Well, [the R-rating] hurt us. I think the movie could do even bigger box office than $100 million if we could free ourselves of the rating. The rating is really difficult. The movie is outdoing us in the UK for one simple reason: the rating in England got overturned to essentially a PG-13. Mom, Dad, and the kids are all going to see the movie in England just like 'True Grit,' which is a PG-13 film. You're getting everybody seeing 'True Grit.' I've got four daughters, and all four would never be caught dead at a Western. But because there's a 14-year old girl and the movie is rated PG-13, they all went with six of their girlfriends. But my daughters can't see 'The King's Speech' because it's rated R. I showed it to my daughter anyhow, and she loved the movie, and so have her girlfriends. I've heard from so many educators that this is crazy. I believe the MPAA is sympathetic to the movie, but the rules are the rules. And look, I won with Blue Valentine. I can't go back, hat in hand, again. We were hoping that, as happened in England, the MPAA would see the movie in context and change the R to PG-13. That’s what happened on 'Blue Valentine.' They rated the movie NC-17, we didn’t make any changes to the movie, and they reduced it to an R. But we didn’t get the contextual rating we wanted. Tom’s got a couple of ideas that don’t involve cutting that will serve the same purpose. I’ll leave that as a bit of a mystery as we examine it further. We are trying to find every way possible to have the film seen by as wide an audience as possible.
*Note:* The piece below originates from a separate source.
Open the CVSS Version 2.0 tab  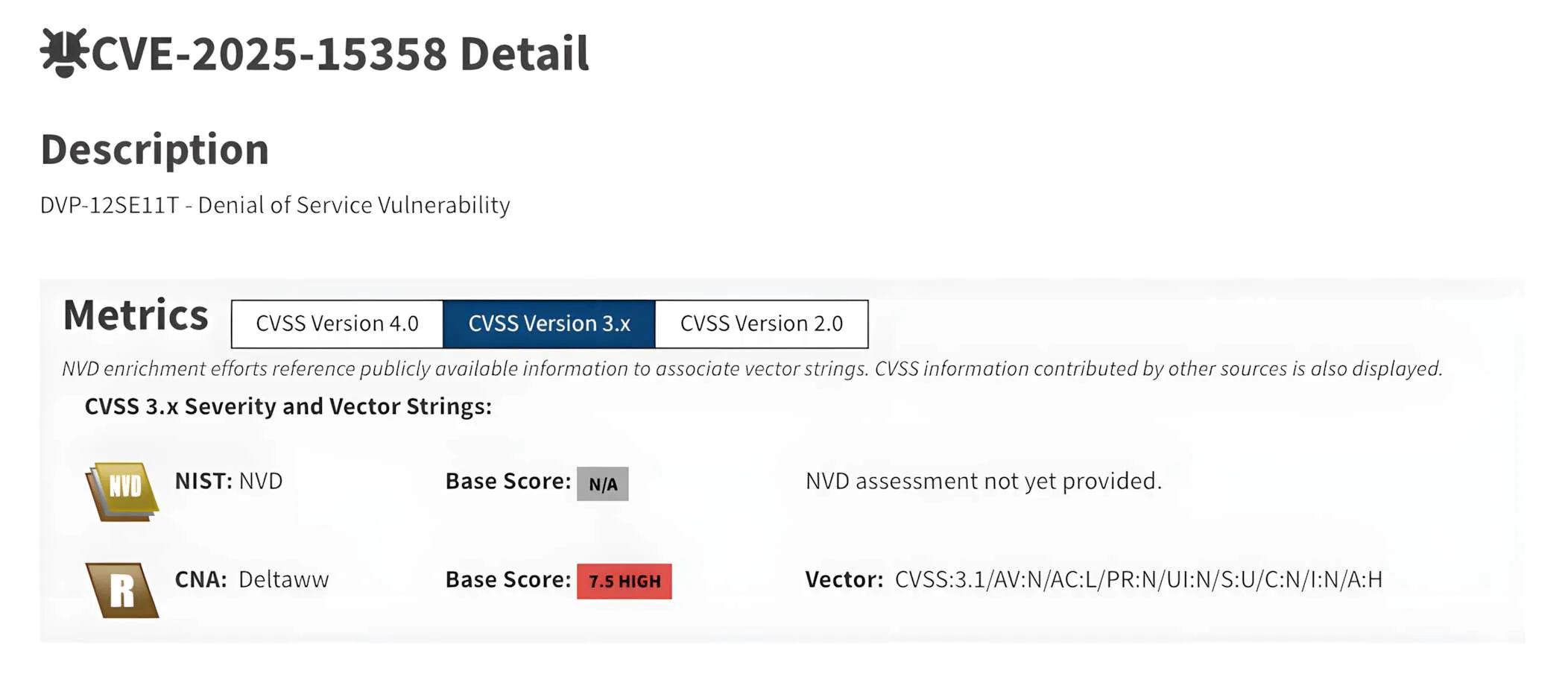click(762, 324)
Of course, we're not sure that any 14-year olds are too keen to see a period drama about a stuttering king -- even if his kid and her friends like it -- and as Harvey notes, the film has already healthily found its audience to the tune of $100 million worldwide and growing. We think attempting to snip the film for whatever, arguably marginal box office growth the film will have is a bit misguided. No kids are going to this by themselves and if they go with a parent or relative, they can see the film anyway. And as for the cast of the film, they're behind Hooper too in keeping the integrity of the film.
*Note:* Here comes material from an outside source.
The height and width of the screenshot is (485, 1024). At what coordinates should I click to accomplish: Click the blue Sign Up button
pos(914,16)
“I don’t think it needs to be cut down. I think every 13-year-old knows [the words], I think every 8-year-old [does]. It’s the whole point of it. It’s not to be offensive. I think they said they were going to put the bleeps. [The film] is not violent. It’s full of humanity and wit. [It's] for people not with just a speech impediment, but who have got confidence [doubts]. Everyone who has a sense of inadequacy, which is practically everyone,” Helena Bonham Carter told EW. Meanwhile, Geoffrey Rush told THR that he doesn't agree with cutting the film and that “they should just ‘bleep’ it. If you cut it, then you’re going cut one of the key thrills of the film.”
In a relatively controversy free Oscar season, this is certainly one of the more intriguing stories to play out. No word on what happens next, but "The King's Speech" is Weinstein's Oscar baby and he will want to make sure he keeps everyone involved happy as it heads towards the Kodak Theater.